We now come to the crucial inquiry on this appeal, i. e. whether the statements of Gleim, as related by Bradley, were against Gleim’s interest. The statements were as-sertedly against Gleim’s penal interest in that they tended to subject him to criminal liability. If the facts bear this out, the statements would be admissible under Rules of Evidence 804(b)(4), supra. The state, at trial, advanced three reasons why Gleim’s statements to Bradley would be against his interest: (1) that as part of the conversation, Gleim admitted participation in another robbery, (2) that possession of the gun and ammunition would be against federal law since Gleim is a convicted felon and (3) that the statements could be used to convict Gleim of the crime of knowingly receiving stolen property.

We first note that the first reason was apparently abandoned and that nowhere in the record was a proper foundation laid in order for the state to rely on the second or third reasons. There is no evidence that Gleim is a convicted felon and there is no evidence that Gleim knew the gun to be stolen. All Bradley testified to was that Gleim had a gun that he said he got from the defendant and said the defendant got from the Jewel Box Pawn Shop. We note also that there was no issue as to how Gleim knew that the defendant got the gun from the pawn shop. Thus it appears that Gleim’s statements were inadmissible for lack of a foundation. However, we reach the merits of defendant’s objection because we assume that the state will lay a proper foundation upon retrial.

The statements were introduced solely for the purpose of tracing the pistol stolen in the robbery to the defendant. Thus the operative portion of Gleim’s statements was, “I obtained this gun from the defendant.” Clearly, this was an out-of-court statement and it was offered in evidence only to prove the truth of the matter asserted, that Gleim obtained the pistol in question from the defendant. It was hearsay. Rules of Evidence 801(c), § 20-4 — 801 (c), supra.

The danger of admitting hearsay into evidence is that it is not subject to the usual tests that can be applied to ascertain its truthfulness by cross-examination of the declarant. McCormick on Evidence, § 245 (2d ed. 1972). It is not given under oath nor is the declarant subject to cross-examination or to the penalties of perjury. Chiordi v. Jernigan, 46 N.M. 396, 129 P.2d 640 (1942). However, there are exceptions to the hearsay rule which depend on circumstantial guarantees of reliability to substitute for the oath, cross-examination and penalties of perjury. Guarantees of reliability are and must be the key to open the door to the exceptions. In the declaration against interest exception, it is thought that this special trustworthiness is supplied by the fact that people will ordinarily not state facts against their interest unless those facts are true. McCormick on Evidence, § 276 (2d ed.1972). Hence, it is logical that in order to circumvent the usual requirement that testimony be given' under oath and subject to cross-examination and the penalties of perjury, the precise matter offered for its truth ought to be against the interest of the declarant. It is not enough that some collateral portion of the conversation is against the interest of the declarant; otherwise the circumstantial indicia of trustworthiness are not present to guarantee the reliability of the very matter being offered.

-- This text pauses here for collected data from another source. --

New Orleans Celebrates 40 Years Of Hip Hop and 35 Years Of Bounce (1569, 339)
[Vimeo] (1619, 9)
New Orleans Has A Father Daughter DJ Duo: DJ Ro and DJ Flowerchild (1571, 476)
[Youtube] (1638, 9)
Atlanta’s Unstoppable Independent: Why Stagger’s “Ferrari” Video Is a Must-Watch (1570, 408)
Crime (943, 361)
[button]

In the instant case, the identification of the defendant as the person from whom Gleim obtained the gun is irrelevant to the subjection of Gleim to any criminal liability. If the state operates under its second theory of admissibility, the bare fact of possession of the gun and ammunition is sufficient to subject Gleim to criminal penalties. Similarly if the state operates under its third theory, all that is necessary is that Gleim be in possession of a gun that *42he knew to be stolen. In both cases, the identity of the donor of the gun and/or identity of the person who stole it has no bearing on the very issue which makes Gleim’s statement admissible, i. e. his subjection to criminal liability. Conversely, the portion of the statements which are against his interest are irrelevant to the prosecution of the defendant. A fortiori, this would be the case if the state were to proceed under its first theory of admissibility.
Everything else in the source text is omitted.